FLD : Alors que doit-on faire ?

E. P. : Il serait bon de temporiser le discours, de mettre en valeur les démarches de progrès installées dans les filières. Les efforts pour “Produire plus et produire mieux” sont une réalité. Agrément des entreprises, formation, Certiphyto, gestion des déchets avec Adivalor, mise en place de bandes enherbées et de jachères apicoles n'en sont que quelques exemples. C'est aux agriculteurs de dire que l'on est en train de brider le potentiel économique agricole français. C'est le socle de tout. Pour ce qui est des produits de bio-contrôle, les adhérents de l'UIPP accompagnent leur développement. Nos entreprises investissent, innovent, développent de nouvelles solutions dans ce domaine. Mais ils représentent moins de 3 % du marché. Nous restons donc convaincus qu'il est nécessaire de maintenir une diversité suffisante de solutions de protection des cultures alliant tout ce que l'innovation peut apporter de meilleur.

FLD : Et quel rôle peut avoir l'Etat ?

E. P. : Il est nécessaire que l'Etat dise qu'il existe une obligation de formation des agriculteurs quant à l'utilisation des intrants [Certiphyto, NDLR]. Le contexte européen devrait être davantage valorisé plutôt que de pointer du doigt la moindre utilisation des produits. On baisse la voilure en France mais, en revanche, on continue à importer des f&l du monde entier… Il ne faut pas faire croire aux gens que l'on peut produire des f&l sans produits phytos. Une agriculture compétitive en France, ce sont des emplois que l'on peut garder, des territoires que l'on préserve et un potentiel plus large d'entreprises travaillant pour le compte de l'agriculture. En 2050, certains experts disent qu'il faudra doubler la production, voire augmenter de 50 à 60 % la production avec moins de surfaces agricoles partout dans le monde. Il faut que l'on puisse sortir du débat bio contre conventionnel, car derrière il y a des agriculteurs à qui l'on doit assurer un avenir. L'alimentation est un sujet sensible et l'agriculture est à la croisée des chemins. On aimerait que la France tienne compte de cette balance bénéfices/risques des produits phytos plutôt que d'écarter d'emblée les produits et les techniques de culture qui y sont associés. C'est un danger pour l'Europe car elle risque de perdre des parts de marché. La profession demande d'ailleurs à ce qu'une étude porte sur les effets de distorsion de concurrence existant en Europe.

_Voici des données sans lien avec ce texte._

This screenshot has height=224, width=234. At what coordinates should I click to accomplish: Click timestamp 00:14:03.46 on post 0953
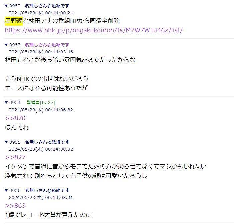[59, 52]
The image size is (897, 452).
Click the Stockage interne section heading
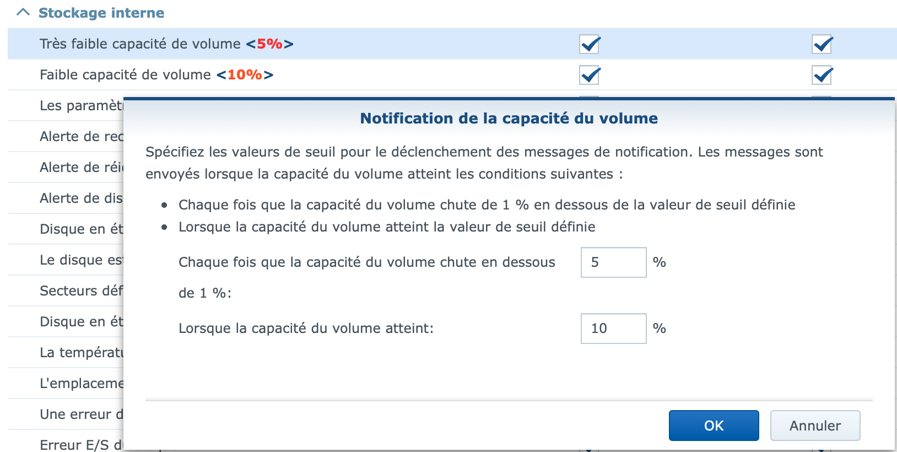(101, 13)
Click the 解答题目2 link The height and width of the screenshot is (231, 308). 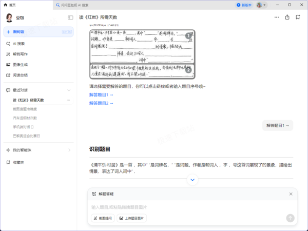coord(101,103)
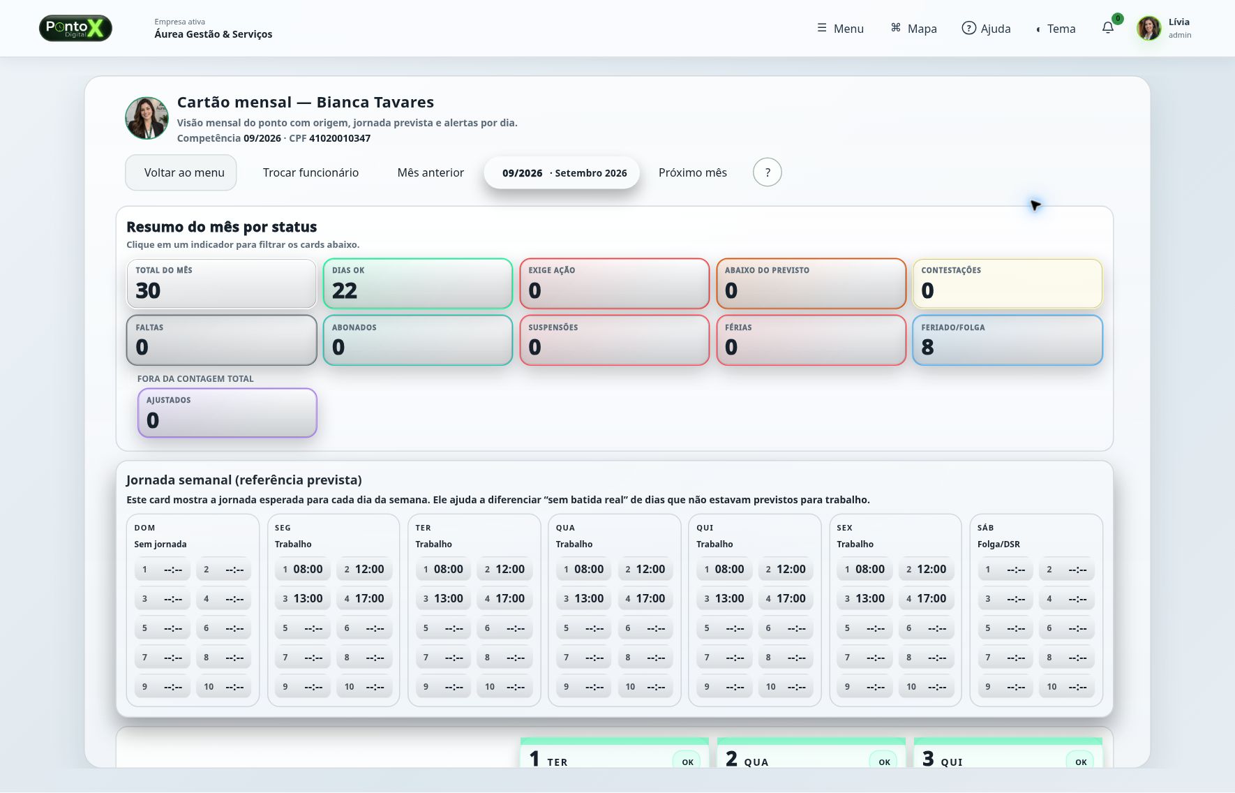
Task: Select the Total do Mês card
Action: click(x=221, y=283)
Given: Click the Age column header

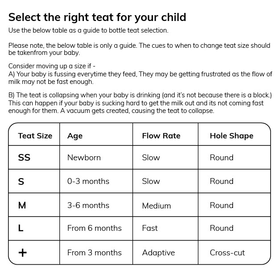Looking at the screenshot, I should point(75,136).
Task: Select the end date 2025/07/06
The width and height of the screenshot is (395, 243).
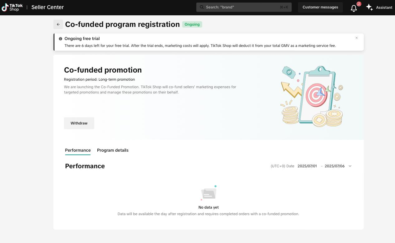Action: [334, 166]
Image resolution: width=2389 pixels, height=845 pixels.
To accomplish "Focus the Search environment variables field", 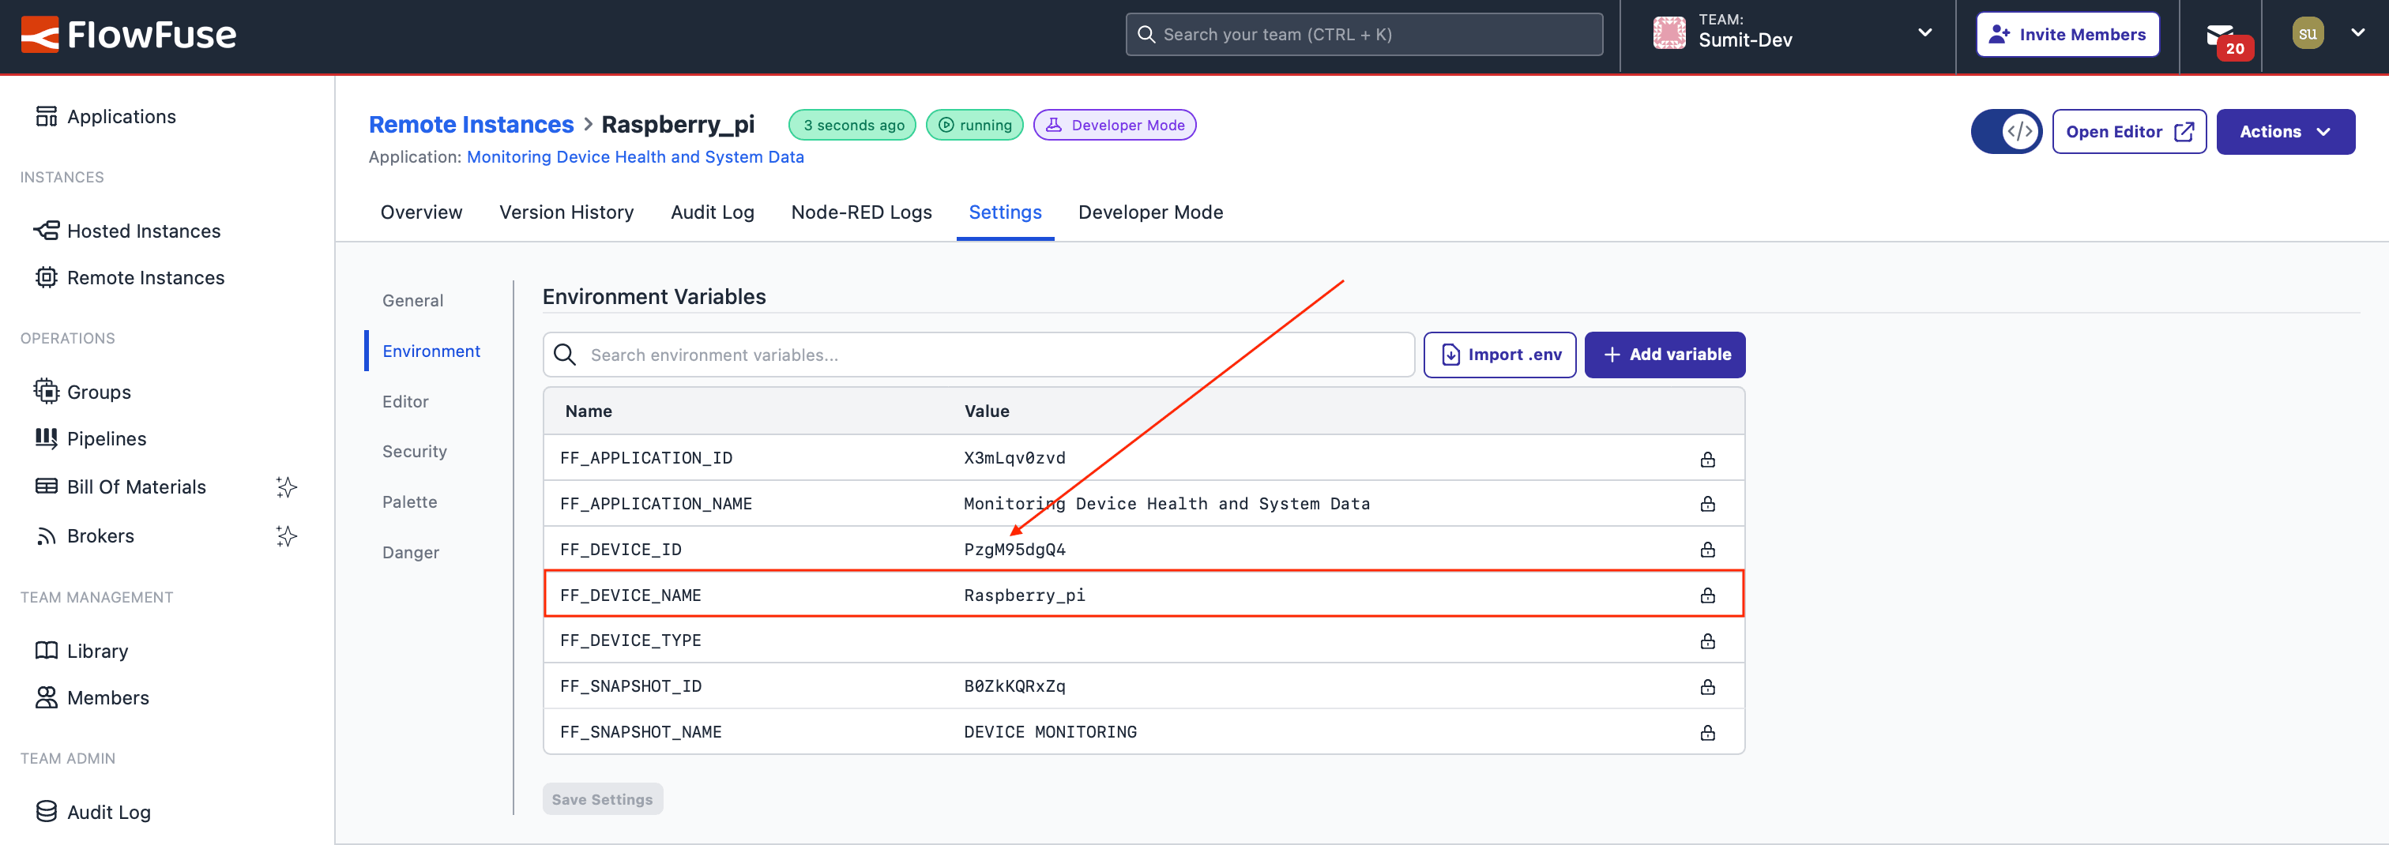I will [992, 355].
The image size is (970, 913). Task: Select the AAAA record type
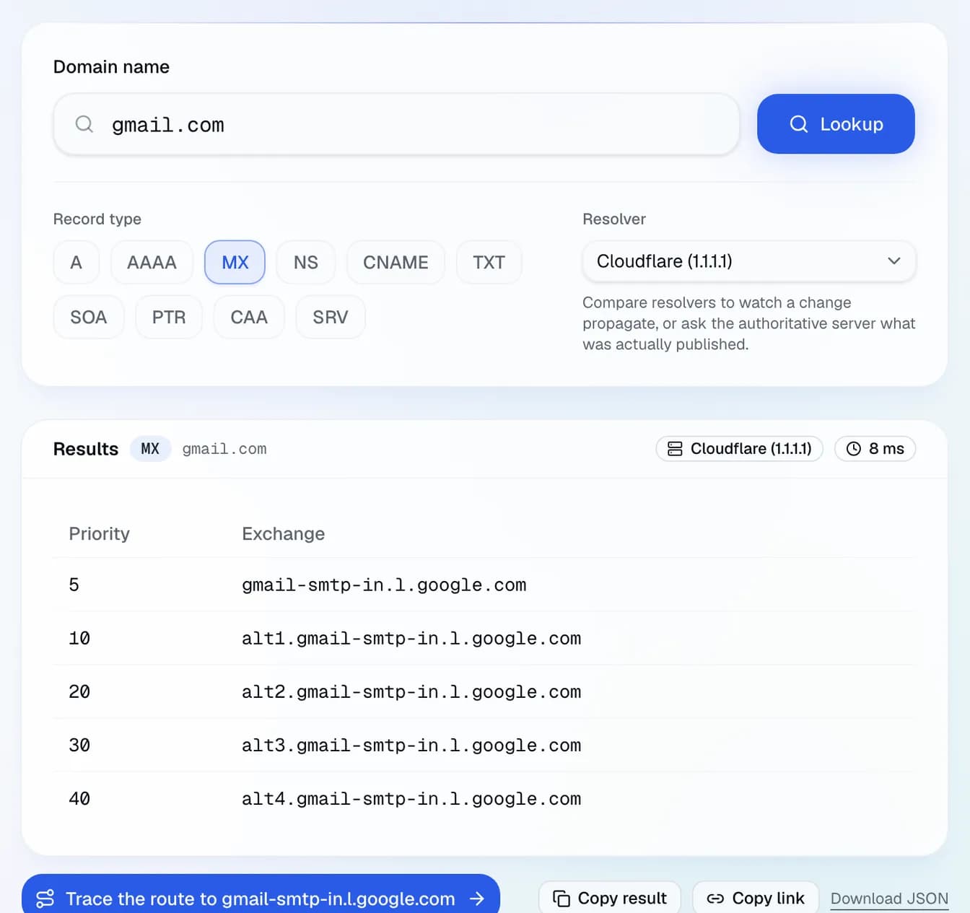tap(152, 262)
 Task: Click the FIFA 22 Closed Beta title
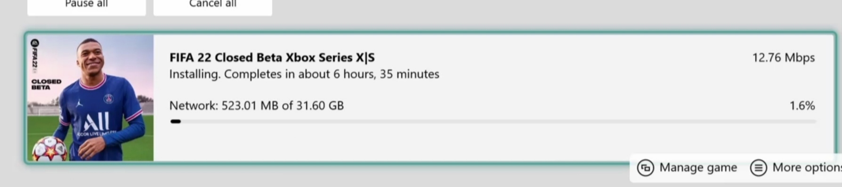click(272, 57)
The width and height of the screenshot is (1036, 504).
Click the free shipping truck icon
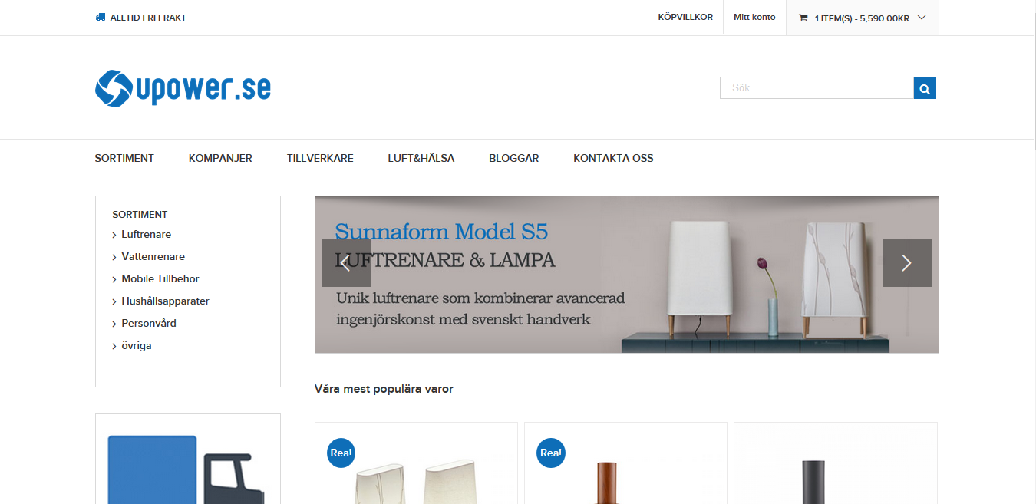(101, 17)
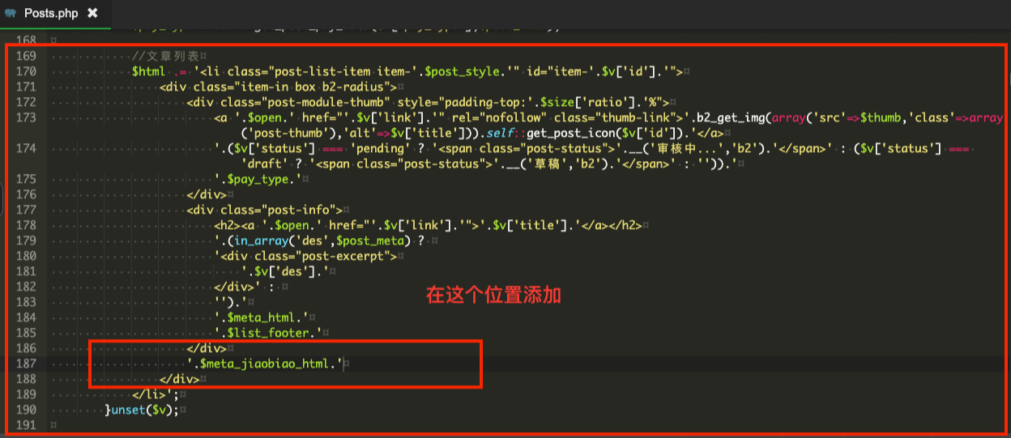
Task: Click the post-excerpt div on line 180
Action: (308, 256)
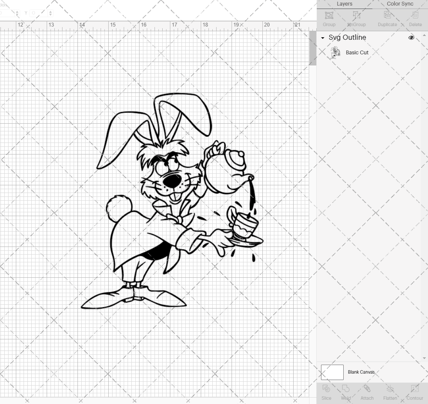
Task: Collapse the Svg Outline group
Action: coord(322,38)
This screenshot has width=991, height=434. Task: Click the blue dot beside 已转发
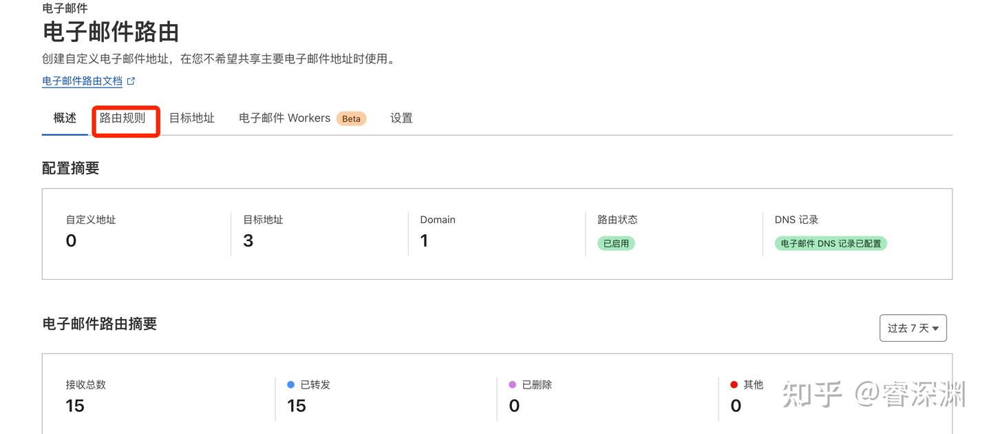pos(290,384)
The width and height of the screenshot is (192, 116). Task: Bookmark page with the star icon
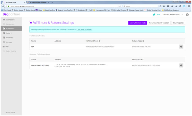tap(160, 6)
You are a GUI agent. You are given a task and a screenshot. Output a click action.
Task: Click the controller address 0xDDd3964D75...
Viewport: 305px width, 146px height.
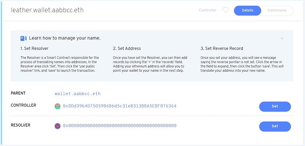[x=119, y=106]
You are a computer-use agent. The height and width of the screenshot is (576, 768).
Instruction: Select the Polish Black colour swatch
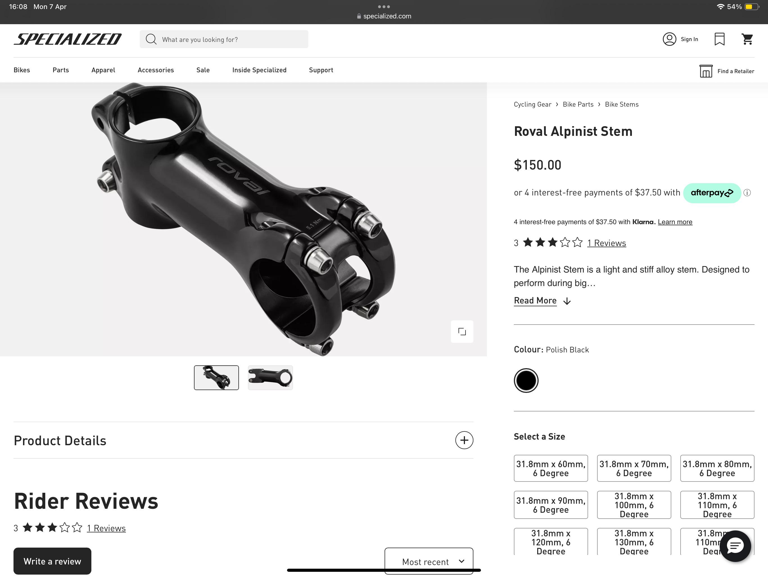pos(526,380)
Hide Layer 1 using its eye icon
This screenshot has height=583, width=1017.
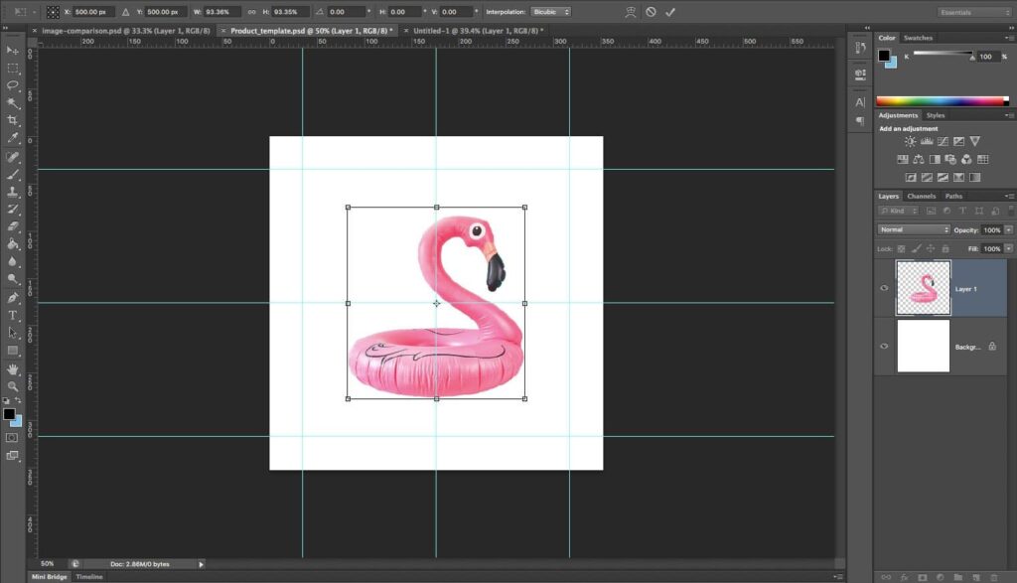884,288
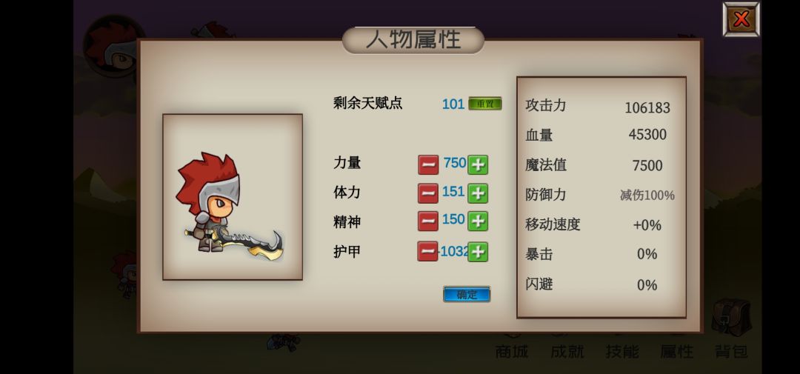Open the 商城 shop tab
This screenshot has height=374, width=800.
click(x=512, y=351)
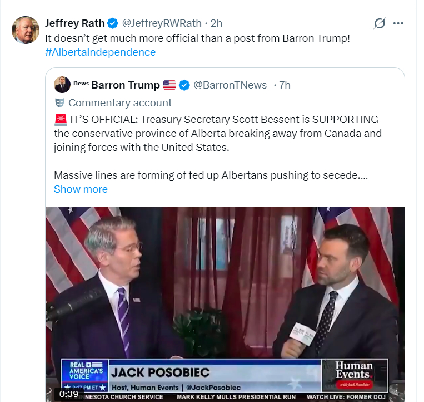The height and width of the screenshot is (402, 424).
Task: Click the Commentary account label text
Action: (120, 103)
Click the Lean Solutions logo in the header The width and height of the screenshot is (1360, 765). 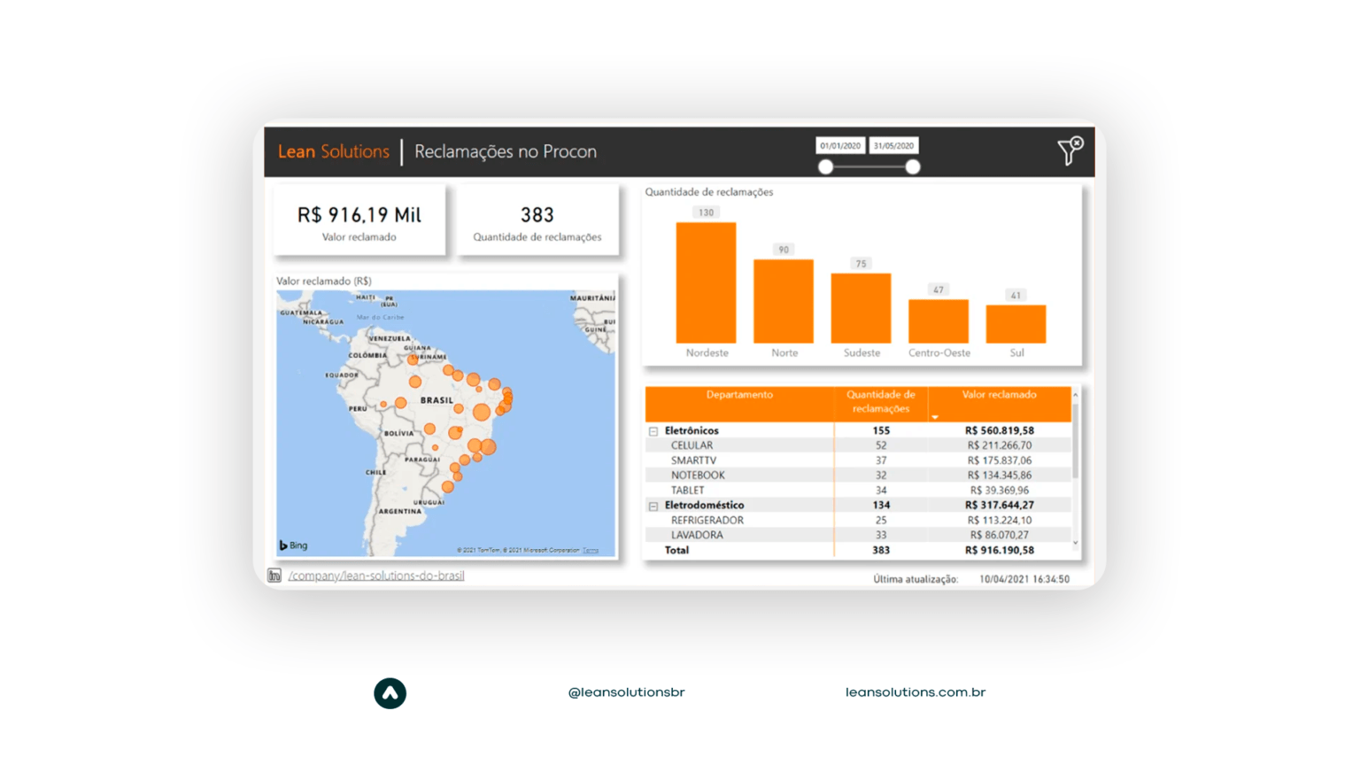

FLD : Que reprochez-vous au gouvernement ?

E. P. : De ne pas prendre pas suffisamment en compte les contributions positives de notre agriculture : ses innovations, ses emplois, sa contribution à l'économie nationale… Il y a un manque de priorité et de lisibilité dans les décisions politiques. Nous déplorons ainsi un manque de cohérence entre certains discours sur la compétitivité et la relance de l'économie… et des orientations qui risquent d'alourdir les charges, les contraintes, sur notre agriculture.